Seconde étape de ce marathon funéraire, le retour du corps à Abidjan et l`exposition de la dépouille mortelle au grand salon du palais présidentiel. Entre le 2 et le 5 février, diplomates, hommes politiques, religieux, syndicalistes, ou... rien du tout, viennent à leur tour rendre hommage au défunt. Le corps -conservé au formol par les thanatopracteurs ivoiriens -est étendu dans un caisson de verre réfrigéré posé sur un lit de fleurs aux couleurs du drapeau national. Un catafalque surmonté d`un blason marqué des initiales "HB" encadre le cercueil, devant lequel des milliers de personnes, souvent vêtues de l`un ou l`autre des six modèles de pagnes de deuil, défilent, ne s`arrêtant que le temps d`un bref hochement de tête. Dans les jardins du palais présidentiel, des haut-parleurs diffusent requiems et chants grégoriens.

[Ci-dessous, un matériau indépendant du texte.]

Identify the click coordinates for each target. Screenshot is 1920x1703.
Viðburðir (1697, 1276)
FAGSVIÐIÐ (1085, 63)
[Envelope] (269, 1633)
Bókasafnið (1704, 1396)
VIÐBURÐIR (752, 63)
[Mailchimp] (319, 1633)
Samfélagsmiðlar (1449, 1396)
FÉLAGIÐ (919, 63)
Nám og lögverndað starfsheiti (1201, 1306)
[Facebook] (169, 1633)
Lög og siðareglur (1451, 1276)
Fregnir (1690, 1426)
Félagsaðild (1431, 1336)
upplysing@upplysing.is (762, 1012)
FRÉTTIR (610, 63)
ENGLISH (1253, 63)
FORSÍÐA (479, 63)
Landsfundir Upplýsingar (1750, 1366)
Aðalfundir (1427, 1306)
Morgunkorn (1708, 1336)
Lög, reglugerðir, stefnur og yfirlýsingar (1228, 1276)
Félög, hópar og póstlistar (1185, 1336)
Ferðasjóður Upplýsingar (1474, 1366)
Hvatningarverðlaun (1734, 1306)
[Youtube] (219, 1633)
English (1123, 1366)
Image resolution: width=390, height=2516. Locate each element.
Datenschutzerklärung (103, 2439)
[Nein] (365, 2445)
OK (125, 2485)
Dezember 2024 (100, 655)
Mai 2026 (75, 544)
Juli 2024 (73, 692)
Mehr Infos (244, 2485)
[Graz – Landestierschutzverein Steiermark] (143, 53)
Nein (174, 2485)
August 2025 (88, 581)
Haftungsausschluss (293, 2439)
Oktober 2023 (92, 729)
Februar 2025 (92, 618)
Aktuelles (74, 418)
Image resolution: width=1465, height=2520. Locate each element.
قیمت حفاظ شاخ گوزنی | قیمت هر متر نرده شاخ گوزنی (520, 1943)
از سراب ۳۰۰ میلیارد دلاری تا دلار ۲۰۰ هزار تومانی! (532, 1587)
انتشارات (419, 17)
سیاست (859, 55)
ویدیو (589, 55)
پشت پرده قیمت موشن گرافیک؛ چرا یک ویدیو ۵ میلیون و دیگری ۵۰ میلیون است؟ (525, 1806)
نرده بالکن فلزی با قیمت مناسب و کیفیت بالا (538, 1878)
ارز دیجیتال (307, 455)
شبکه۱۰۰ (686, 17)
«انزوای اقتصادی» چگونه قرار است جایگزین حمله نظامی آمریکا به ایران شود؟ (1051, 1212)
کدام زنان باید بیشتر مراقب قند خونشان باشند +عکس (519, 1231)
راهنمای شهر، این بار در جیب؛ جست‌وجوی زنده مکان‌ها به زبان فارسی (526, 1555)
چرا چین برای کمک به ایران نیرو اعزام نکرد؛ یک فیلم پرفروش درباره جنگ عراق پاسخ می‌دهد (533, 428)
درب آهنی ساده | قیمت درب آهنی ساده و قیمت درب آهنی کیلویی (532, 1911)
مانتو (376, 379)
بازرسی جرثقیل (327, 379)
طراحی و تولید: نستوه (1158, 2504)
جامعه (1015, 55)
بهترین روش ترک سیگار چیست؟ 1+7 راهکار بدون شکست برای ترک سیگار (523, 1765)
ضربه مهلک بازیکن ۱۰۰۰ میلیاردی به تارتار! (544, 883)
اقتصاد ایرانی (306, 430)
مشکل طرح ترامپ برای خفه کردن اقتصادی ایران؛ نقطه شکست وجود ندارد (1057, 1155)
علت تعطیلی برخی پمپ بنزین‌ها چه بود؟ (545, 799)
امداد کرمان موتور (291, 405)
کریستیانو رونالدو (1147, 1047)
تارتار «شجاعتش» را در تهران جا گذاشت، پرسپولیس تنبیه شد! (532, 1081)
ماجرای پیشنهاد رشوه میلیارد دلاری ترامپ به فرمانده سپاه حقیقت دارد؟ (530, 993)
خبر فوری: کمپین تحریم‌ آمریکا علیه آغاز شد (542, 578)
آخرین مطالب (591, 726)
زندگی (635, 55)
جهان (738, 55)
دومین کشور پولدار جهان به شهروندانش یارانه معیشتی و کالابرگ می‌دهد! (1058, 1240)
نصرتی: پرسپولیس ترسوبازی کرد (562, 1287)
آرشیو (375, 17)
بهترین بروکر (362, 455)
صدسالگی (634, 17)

Mercredi 3 à 21 heures, une trentaine de chorales animent pendant près de trois heures une veillée funèbre à laquelle participent le chef de l`Etat Henri Konan Bédié et la plupart des membres du gouvernement. Jusqu`au nouveau départ du corps pour Yamoussoukro, le 5, des chorales se relaieront pour le veiller. Samedi, le cortège, s`ébranle enfin. La population a été invitée à se rendre en masse sur le trajet. A pied. Car, ce jour-là, toute circulation dans les environs du parcours est interdite. Seule une partie des quelque six cents journalistes accrédités parviendront à se hisser dans le bus autorisé à suivre le convoi. Les autres attendront le lendemain... Tous les hôtels, les écoles ont été réquisitionnés. Les habitants en profitent pour faire des affaires, louant des chambres à 50000 F CFA la journée. On attend … 6.000.000 personnes. La basilique n`offre que 8.000 places. A charge pour le ministre de la Défense, Léon Konan Koffi, président du comité d`organisation, et pour le maître d`œuvre du protocole présidentiel, l`inévitable Georges Ouegnin, de résoudre cette impossible équation. Ils y passeront une grande partie des nuits précédant l`enterrement, aidés, sur la plan logistique, par du matériel sénégalais, marocain, burkinabé et français.
Dimanche soir, alors que dans les rues de Yamoussoukro la centaine de milliers de participants à la marche du PDCI achève de se disperser, les délégations officielles sont annoncées. Elles seront logées à l`Hôtel Président, qui leur est réservé, ou dans la Maison des Hôtes.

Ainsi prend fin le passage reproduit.